Toyota’s new Supra is launching in the United States with a turbocharged 3.0-liter six-cylinder BMW engine, but because of certification form from the California Air Resources Board discovered by Automobile, there is wide speculation that a four-cylinder Supra will join Toyota’s U.S. lineup.
At the end of a long list of Roundel-badged vehicles that will use the BMW 2.0-liter four-cylinder turbocharged engine, the certification lists the Toyota “Supra 2.0” as a 2020 model.
The Supra was jointly developed with BMW, sharing its platform, engines, and transmission with the Z4 roadster. The Supra is launching in the U.S. with a turbocharged 3.0-liter straight-six making 335 hp and 365 lb-ft of torque. Shortly after the car’s January reveal, Toyota announced that it would offer two four-cylinder variants for the Japanese market, with 194 hp and 236 lb-ft of torque, and 255 hp and 295 lb-ft. For reference, the U.S.-market Z4 sDrive30i makes the same 255 hp and 295 lb-ft.
For its part, Toyota says that the CARB certification isn’t a smoking gun for a four-cylinder Supra in America. “BMW took steps to certify an engine for a variety of uses,” spokesperson Nancy Hubbell told us. “At this point, Toyota’s plans for the Supra in the U.S. include only the 3.0-liter inlin- six that will be in the 2020 Supra when it goes on sale this summer.”
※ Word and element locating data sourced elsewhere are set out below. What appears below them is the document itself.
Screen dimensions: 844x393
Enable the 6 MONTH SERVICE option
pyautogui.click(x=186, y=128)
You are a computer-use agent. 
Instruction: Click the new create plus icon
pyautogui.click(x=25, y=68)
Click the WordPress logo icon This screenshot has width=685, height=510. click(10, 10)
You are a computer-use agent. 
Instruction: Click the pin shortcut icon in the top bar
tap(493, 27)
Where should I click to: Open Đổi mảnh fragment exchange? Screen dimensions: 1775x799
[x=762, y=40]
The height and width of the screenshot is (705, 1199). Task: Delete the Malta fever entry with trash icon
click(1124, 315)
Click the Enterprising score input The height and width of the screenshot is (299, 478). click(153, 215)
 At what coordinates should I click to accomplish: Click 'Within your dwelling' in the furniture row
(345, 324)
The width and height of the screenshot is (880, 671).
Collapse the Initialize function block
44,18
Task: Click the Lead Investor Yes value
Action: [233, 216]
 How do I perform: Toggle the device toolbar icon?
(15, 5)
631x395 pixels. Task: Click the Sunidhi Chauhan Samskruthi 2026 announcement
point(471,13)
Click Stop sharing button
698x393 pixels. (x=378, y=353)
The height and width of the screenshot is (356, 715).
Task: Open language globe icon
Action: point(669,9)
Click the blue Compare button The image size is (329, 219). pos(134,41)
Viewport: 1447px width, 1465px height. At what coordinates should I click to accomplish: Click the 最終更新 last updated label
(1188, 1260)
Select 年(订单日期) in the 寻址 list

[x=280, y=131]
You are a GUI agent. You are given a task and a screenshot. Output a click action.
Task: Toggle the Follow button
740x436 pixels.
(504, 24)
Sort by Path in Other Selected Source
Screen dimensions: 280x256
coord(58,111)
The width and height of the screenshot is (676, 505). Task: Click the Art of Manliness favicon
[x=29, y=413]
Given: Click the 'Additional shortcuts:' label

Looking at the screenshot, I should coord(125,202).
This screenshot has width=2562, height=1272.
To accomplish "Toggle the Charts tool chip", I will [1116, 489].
The six-cylinder Supra starts at $50,920. Offering a four-cylinder engine would allow Toyota to drop the price to make it more cost-competitive with both imported sport compacts and American sports cars like the Camaro and Mustang. Just how many enthusiasts would cross-shop V-8-powered muscle cars with a four-cylinder Supra, however, is unclear. At most, it might be a compelling parallel to the recently announced Mustang EcoBoost High Performance Pack or four-cylinder Camaro 1LE.